Ce que Stellantis a donc bien amorcé, notamment au travers de son investissement dans le constructeur chinois Leapmotor et de la création d’une coentreprise, contrôlée à 51 % par Stellantis, qui détient les droits exclusifs de fabrication, d’exportation et de ventes des produits de Leapmotor hors de Chine. Dans un marché mondial toujours plus fragmenté, "vous avez besoin d’être un héros local, d’être à l’intérieur de chaque bulle et d’y jouer un rôle de leader", a poursuivi Carlos Tavares. La position de Stellantis à ce sujet est claire : il faut opérer au travers de solutions locales, qui sont les meilleures de leur catégorie dans un cadre donné.
Un intérêt propre
Les produits du constructeur chinois sont à la pointe de la technologie, a admis Carlos Tavares, tout en assurant que le différentiel de coût de production s’élevait bien à 30 %. Mais du fait du partenariat instauré avec Leapmotor, le groupe compte prendre avantage de cette situation. "Nous avons un intérêt financier à développer cette activité en dehors de la Chine, pendant qu’ils s’occupent de la Chine, car c’est un environnement très spécifique. En fin de compte, que disons-nous ? Que nous allons tirer parti de leur compétitivité en matière de coûts et de leur maîtrise technologique, notamment dans tout ce qui a trait à la connectivité. Et nous allons le faire au travers de notre société d’exportation", s’est félicité le patron du groupe.
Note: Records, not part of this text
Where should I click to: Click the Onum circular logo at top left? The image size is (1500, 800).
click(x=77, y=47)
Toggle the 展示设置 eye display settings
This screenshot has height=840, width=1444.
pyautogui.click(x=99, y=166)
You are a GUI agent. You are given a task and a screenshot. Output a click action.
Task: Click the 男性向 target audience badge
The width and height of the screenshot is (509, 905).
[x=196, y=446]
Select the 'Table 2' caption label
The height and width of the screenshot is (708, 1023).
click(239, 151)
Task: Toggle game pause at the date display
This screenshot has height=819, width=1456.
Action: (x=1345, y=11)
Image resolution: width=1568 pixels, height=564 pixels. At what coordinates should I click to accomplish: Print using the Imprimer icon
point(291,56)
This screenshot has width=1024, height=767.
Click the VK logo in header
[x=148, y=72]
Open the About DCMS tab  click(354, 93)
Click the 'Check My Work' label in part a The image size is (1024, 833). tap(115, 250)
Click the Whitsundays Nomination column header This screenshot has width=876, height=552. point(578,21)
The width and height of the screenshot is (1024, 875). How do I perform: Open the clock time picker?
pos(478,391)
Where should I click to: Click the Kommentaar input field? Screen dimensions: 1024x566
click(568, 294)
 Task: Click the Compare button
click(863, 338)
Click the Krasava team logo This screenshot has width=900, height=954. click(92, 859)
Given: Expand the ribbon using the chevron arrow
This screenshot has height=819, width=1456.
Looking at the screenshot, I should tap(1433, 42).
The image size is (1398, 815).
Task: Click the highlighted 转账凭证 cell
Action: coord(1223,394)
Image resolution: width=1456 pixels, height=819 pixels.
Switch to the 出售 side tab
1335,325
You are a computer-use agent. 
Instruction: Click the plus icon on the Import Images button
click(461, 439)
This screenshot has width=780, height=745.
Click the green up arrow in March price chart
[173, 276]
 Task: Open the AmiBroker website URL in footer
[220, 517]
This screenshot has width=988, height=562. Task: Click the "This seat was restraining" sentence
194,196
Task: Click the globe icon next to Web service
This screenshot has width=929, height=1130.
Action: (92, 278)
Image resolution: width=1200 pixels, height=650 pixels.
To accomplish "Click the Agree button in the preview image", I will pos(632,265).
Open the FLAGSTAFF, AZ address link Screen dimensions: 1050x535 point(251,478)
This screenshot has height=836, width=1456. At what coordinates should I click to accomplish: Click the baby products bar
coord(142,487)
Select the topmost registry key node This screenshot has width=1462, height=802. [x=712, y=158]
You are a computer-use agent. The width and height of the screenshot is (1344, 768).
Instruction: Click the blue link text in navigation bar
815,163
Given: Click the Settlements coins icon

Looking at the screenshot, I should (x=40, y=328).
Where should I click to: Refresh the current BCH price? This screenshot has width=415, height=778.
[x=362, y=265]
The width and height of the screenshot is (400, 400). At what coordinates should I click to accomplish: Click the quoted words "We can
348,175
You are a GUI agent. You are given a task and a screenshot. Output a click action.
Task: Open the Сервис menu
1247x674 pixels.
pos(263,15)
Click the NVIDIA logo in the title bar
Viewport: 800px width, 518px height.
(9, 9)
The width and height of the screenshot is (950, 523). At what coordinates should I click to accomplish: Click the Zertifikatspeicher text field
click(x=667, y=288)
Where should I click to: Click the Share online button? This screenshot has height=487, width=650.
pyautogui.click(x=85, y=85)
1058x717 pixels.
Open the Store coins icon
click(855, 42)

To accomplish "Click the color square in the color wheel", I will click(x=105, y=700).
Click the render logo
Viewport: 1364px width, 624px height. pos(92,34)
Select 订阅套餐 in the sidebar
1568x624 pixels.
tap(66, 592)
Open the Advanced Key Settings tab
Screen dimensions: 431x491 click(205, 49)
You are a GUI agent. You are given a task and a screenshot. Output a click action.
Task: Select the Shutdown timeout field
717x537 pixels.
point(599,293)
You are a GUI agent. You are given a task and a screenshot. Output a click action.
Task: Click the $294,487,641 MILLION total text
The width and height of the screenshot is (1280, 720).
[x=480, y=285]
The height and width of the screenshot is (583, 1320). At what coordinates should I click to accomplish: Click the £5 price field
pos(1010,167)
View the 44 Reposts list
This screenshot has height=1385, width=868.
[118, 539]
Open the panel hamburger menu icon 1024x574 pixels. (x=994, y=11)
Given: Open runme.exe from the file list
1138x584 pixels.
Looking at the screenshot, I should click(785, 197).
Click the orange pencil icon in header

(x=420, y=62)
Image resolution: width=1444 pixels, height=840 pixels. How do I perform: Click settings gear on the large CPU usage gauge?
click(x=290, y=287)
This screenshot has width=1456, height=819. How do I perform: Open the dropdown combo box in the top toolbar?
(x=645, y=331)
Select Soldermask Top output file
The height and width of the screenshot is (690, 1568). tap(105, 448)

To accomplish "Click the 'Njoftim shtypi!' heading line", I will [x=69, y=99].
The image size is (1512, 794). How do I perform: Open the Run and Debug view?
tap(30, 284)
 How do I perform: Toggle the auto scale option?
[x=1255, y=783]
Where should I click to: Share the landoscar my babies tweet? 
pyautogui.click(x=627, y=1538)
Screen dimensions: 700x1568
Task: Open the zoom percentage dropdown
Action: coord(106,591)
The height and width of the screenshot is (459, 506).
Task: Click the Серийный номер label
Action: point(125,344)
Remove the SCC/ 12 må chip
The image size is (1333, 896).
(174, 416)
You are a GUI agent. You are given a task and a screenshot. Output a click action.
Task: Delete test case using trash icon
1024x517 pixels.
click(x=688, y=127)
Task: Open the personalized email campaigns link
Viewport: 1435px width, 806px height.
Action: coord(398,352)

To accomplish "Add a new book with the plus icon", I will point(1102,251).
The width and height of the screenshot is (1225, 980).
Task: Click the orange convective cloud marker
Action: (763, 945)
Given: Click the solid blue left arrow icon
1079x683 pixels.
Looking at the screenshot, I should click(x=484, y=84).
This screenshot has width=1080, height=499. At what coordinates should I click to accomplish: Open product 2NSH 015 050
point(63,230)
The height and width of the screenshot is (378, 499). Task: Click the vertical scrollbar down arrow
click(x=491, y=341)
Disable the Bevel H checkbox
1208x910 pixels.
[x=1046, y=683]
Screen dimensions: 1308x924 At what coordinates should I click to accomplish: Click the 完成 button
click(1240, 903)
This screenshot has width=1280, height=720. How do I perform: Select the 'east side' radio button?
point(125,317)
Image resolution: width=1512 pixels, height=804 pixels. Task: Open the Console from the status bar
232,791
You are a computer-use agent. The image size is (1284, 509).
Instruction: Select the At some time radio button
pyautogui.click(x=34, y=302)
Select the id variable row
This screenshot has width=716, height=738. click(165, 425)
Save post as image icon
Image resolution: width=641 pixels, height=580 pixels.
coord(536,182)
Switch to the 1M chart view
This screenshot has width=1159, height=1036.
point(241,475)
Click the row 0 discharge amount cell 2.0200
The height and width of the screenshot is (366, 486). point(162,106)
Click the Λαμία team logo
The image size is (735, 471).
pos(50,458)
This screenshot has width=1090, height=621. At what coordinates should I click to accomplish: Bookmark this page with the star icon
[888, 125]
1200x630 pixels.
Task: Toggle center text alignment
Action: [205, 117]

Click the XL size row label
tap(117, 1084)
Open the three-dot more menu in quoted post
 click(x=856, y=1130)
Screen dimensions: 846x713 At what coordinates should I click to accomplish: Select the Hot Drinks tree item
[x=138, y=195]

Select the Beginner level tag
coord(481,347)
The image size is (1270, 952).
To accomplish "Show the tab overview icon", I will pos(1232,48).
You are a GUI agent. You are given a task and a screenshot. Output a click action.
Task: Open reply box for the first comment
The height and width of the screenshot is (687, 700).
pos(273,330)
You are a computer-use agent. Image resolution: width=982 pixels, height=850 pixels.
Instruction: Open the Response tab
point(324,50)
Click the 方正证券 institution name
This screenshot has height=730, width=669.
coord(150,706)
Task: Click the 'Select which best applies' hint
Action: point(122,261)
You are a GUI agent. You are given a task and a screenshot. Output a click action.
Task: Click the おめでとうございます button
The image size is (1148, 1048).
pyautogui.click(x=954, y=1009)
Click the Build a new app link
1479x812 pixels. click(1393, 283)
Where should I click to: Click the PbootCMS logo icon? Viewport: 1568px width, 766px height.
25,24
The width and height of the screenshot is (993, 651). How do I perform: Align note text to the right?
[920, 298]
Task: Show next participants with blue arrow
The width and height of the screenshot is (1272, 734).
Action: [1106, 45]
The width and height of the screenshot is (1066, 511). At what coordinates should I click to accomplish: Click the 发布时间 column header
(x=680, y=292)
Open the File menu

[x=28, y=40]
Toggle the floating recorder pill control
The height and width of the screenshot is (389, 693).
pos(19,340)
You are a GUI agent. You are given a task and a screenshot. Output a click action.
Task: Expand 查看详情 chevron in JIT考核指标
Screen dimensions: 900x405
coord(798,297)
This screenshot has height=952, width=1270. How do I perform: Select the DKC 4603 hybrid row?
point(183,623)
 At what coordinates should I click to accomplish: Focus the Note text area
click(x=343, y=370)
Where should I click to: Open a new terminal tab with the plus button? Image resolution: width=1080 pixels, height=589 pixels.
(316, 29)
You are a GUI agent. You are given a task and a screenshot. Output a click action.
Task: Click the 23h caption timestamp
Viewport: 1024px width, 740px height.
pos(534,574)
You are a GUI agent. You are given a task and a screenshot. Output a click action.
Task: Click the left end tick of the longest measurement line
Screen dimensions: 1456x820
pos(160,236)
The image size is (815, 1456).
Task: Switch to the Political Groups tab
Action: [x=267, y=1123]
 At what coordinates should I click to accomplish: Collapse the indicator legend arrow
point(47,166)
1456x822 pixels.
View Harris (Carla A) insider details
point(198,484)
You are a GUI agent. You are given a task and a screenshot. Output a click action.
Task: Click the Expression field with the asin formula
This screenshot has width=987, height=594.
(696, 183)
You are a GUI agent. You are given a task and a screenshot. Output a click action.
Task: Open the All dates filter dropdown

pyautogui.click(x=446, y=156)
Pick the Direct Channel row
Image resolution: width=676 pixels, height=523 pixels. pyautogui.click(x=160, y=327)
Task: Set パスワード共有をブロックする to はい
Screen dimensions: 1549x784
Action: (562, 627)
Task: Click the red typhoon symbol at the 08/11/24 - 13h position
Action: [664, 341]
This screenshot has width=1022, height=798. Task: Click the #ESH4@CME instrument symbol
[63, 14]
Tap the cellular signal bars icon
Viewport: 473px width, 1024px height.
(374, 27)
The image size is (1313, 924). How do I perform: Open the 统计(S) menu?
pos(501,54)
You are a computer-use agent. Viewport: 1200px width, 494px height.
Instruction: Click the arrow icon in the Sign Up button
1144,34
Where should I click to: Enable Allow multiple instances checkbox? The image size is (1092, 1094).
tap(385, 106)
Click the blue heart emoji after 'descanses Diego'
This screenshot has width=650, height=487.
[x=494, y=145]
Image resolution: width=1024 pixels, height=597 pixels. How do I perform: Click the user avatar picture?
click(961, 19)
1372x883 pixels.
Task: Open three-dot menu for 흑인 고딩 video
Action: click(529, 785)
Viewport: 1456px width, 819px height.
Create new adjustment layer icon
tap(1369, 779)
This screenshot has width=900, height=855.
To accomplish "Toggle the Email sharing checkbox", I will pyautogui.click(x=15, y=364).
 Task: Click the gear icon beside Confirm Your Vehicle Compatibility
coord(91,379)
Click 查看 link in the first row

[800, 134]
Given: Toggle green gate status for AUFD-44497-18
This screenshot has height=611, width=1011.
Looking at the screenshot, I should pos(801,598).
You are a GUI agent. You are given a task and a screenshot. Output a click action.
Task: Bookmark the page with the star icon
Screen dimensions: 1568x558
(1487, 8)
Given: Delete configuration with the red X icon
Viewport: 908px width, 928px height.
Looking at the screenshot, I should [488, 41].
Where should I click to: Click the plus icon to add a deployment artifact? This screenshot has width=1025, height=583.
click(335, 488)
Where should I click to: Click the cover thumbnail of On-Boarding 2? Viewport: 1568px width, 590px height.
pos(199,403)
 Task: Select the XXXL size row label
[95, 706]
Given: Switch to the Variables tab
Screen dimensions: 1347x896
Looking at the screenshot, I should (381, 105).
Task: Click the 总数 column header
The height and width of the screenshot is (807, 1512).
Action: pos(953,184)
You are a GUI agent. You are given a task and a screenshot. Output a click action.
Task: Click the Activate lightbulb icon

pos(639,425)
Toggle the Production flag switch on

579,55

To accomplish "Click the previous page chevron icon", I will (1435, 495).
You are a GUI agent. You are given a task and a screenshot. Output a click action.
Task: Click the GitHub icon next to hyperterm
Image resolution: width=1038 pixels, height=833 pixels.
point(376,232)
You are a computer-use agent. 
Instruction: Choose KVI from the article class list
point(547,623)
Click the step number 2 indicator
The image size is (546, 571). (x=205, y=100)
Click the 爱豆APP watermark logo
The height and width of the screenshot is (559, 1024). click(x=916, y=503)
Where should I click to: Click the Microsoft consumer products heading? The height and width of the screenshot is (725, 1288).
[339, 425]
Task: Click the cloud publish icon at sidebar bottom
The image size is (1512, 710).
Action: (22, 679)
Tout ceci ne serait qu’une question d’anticipation, a-t-il poursuivi. Pour ne pas se retrouver sous pression sur le marché chinois et du fait de son investissement d’1,5 milliard d’euros dans Leapmotor, Stellantis a tout intérêt à ce que son partenaire gagne du terrain sur le marché intérieur. Et alors que les groupes chinois devraient inéluctablement prendre des parts de marché en Europe, Stellantis pourrait aussi profiter de cette dynamique.
Perspectives réaffirmées
Ce partenariat a d’ailleurs pris une tournure bien concrète au mois de mai, alors que la coentreprise de Stellantis et Leapmotor annonçait avoir reçu les autorisations nécessaires à sa création et avoir lancé ses opérations pour développer ses ventes mondiales de BEV. À partir de septembre 2024, la "quinzième marque" de Stellantis devrait donc bel et bien prendre racine en Europe, alors que deux modèles de véhicules électriques de Leapmotor y seront commercialisés. Le but reste de proposer des voitures électriques plus abordables. "Nous avons besoin du support de la classe moyenne pour résoudre le problème de la mobilité zéro émission", a insisté Carlos Tavares. Et le groupe de rappeler que son objectif d’avoir atteint 100 % de lancements électriques en Europe à l’horizon 2030 était bien confirmé.
Stellantis compte aussi sur de nombreux lancements électriques cette année pour redonner du dynamisme à ses ventes, alors que son chiffre d’affaires a reculé de 12 % au premier trimestre de 2024. Certains ajustements de prix à la baisse pourraient aussi être au programme, tout en serrant la vis sur les économies de coûts afin de conserver une marge à deux chiffres à laquelle les investisseurs commencent à s’habituer. Cette perspective, pour l'exercice en cours, a d'ailleurs été réaffirmée par la direction lors de la journée investisseurs du groupe. Les actionnaires, quant à eux, devraient même être mieux lotis en 2025 : Stellantis visera la fourchette supérieure de sa politique de distribution de dividendes, soit entre 25 et 30 %, contre 25 % ces dernières années. Cela suffira-t-il ? Jeudi, le titre clôturait en tout cas en recul de 2,7 % à la Bourse de Paris et a également entamé la dernière séance de la semaine en territoire négatif.